The Custom of the Country has been sitting on my “to be read” shelf for almost a decade. Though I have worked joyously through some of Wharton’s other works, Custom always seemed to beg for the right moment. I was contacted by the Communications Director at The Mount in Lenox, Massachusetts, to write an essay for the 100th Anniversary of the novel’s publication. In celebration of its centenary, the novel is being republished in serial format as it was originally published in Scribner’s Magazine, each installment accompanied by an essay. I figured this was a sign that I should read the book.

Incidentally, I’m a great fan of Wharton and have visited her former home in Lenox, MA many times. The Mount, designed by Wharton according to the theories of her 1897 book The Decoration of Houses, was her home from 1902 until 1911 when she sold it and moved to France. It is now a museum.

The Mount in fall. Lenox, MA. Photo by David Dashiell

Having turned the final page on The Custom of the Country, I’m convinced that Wharton’s examination of old America would have stirred me just as easily if I’d read it on that day I returned with it from my local bookstore. Wharton, whose interest in the unseen world influenced her ghost stories and led her to believe The Mount was inhabited by others than herself, was as empathic as she was prescient. The themes and situations of The Custom of the Country have reached a zenith in the second decade of the new millennium where reality programming and the 24-hour news cycle lend illusory credibility to celebrity status and monetary measures of “success.” Undine Spragg, you see, spends the entirety of Wharton’s sly-eyed view of American obsession climbing over everyone and everything on her way to vague pinnacles of social glory.

A friend I have known for almost three decades recently berated me after a hurried series of e-mails about a professional opportunity, “…you might,” he wrote in an unpleasant e-mail, “want to suspend your uninformed biases of people based upon the job they fill particularly if you wish to take advantage of the significant social and professional capital they carry and control.” The details of our disagreement are unimportant but his diatribe reminded me of something a character from Wharton might say in a rare moment of direct anger (Wharton’s people mostly move about in simultaneously discreet but assertive ways; flashes of anger are rare.) What shocked me about the encounter with my friend was not that he misunderstood my question but that his parry belied his feelings about social hierarchy. The phrase “taking advantage” may be apt but I’d never seen a professional inquiry in quite those terms. What echoes through his reprimand is an investment in a world in which social capital produces calculable dividends but where every misstep is a potential bankruptcy.

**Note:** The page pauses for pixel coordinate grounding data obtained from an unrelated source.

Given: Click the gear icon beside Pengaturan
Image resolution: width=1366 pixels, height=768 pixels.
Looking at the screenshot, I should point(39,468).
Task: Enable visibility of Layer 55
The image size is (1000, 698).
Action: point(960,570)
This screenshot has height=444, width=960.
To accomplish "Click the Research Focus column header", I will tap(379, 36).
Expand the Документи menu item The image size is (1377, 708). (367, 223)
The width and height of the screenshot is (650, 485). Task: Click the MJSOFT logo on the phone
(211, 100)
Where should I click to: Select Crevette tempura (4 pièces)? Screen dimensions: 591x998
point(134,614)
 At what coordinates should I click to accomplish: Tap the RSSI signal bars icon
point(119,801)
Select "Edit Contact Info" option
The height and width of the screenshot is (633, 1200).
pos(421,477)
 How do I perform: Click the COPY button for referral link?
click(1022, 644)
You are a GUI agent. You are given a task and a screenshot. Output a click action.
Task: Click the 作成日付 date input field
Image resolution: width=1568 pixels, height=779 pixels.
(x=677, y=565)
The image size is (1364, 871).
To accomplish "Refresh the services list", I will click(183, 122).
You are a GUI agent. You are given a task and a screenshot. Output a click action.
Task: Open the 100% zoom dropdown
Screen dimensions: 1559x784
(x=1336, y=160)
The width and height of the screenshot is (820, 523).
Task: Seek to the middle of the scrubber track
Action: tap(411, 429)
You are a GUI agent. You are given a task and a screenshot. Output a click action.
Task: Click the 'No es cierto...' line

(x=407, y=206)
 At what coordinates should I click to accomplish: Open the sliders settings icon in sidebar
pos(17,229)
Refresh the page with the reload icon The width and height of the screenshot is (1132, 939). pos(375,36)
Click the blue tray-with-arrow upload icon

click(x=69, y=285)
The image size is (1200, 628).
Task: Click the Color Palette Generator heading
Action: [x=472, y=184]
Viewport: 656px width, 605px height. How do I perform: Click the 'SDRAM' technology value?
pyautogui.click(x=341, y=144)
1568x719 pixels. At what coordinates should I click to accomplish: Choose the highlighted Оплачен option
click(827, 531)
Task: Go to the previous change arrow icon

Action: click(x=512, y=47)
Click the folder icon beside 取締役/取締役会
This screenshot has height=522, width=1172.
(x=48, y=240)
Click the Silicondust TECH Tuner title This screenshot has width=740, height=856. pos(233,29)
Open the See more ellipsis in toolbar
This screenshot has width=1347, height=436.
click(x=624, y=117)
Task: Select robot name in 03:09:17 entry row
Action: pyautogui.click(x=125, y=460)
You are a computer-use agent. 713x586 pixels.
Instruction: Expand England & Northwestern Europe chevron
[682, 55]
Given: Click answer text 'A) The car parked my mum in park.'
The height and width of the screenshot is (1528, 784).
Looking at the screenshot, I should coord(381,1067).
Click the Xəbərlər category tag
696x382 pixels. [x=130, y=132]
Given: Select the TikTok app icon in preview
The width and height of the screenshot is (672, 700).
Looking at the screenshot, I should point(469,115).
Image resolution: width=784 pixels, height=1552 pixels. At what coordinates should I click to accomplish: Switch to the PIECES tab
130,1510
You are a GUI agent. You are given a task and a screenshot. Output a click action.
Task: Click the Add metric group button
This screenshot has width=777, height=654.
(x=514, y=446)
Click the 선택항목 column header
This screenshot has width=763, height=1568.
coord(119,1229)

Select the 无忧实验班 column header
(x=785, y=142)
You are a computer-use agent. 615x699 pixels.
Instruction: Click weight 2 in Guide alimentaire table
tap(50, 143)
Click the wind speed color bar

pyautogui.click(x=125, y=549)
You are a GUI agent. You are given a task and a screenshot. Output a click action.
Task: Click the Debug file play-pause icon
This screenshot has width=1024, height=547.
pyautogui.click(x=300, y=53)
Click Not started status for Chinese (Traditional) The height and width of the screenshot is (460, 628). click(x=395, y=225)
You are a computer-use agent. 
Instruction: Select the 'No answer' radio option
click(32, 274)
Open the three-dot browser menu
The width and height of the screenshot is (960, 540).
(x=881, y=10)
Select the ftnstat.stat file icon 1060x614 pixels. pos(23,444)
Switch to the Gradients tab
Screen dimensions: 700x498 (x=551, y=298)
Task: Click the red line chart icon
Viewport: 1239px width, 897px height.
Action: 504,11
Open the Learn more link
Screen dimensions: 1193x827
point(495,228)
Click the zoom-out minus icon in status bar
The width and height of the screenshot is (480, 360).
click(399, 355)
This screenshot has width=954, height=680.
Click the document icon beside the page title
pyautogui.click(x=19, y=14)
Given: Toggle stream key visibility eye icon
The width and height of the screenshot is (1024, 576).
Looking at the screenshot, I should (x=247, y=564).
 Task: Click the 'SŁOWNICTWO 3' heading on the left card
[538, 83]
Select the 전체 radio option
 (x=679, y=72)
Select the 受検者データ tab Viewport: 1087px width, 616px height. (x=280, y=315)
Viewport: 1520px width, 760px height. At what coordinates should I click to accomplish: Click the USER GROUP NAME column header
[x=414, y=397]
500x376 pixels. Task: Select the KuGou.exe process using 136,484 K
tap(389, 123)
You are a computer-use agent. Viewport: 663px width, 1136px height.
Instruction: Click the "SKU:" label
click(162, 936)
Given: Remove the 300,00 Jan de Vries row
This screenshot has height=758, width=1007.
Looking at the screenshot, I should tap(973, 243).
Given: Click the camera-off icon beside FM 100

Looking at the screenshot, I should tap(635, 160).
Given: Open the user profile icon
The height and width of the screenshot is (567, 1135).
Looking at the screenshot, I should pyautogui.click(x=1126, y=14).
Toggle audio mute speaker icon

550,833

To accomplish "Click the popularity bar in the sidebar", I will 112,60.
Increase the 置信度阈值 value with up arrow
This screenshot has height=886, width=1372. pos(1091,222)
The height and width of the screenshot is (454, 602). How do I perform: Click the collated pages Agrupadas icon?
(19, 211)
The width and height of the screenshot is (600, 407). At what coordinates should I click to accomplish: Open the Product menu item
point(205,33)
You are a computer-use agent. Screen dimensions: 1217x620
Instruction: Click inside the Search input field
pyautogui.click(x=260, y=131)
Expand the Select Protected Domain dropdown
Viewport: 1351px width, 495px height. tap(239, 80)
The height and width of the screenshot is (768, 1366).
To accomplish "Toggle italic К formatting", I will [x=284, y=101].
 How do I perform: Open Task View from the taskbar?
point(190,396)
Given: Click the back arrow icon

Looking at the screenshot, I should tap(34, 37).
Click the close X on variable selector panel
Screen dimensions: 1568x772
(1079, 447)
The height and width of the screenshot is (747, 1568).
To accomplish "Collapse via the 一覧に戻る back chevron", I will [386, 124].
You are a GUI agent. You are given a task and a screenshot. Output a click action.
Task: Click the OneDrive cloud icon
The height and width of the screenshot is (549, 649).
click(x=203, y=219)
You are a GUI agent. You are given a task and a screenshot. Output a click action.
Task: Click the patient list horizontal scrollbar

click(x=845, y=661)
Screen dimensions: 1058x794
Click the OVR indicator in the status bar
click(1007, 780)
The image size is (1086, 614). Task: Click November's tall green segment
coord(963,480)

What has changed, then, in the century since the publication of Wharton’s novel?

Social media has changed the way we socialize, but not why. If anything, The Age of the Internet has magnified the foibles and follies of those who careen around our social spheres. Earlier this month, an acquaintance tweeted his denouncement of fashion labels, the accumulation of “things,” and the disposable detritus of the modern world. He declared his need for a simpler life: one of value rather than of valuables – a life where intimates are to be trusted, adored and loved rather than feared, revered or used. This smart and passionate fellow, whose tweets and Facebook postings detail parties and photos of himself in fine-tailored clothes (which fit him exceptionally well) alongside celebrities, declared a spiritual goal. I can’t help but think Ms. Wharton would have seen irony in this.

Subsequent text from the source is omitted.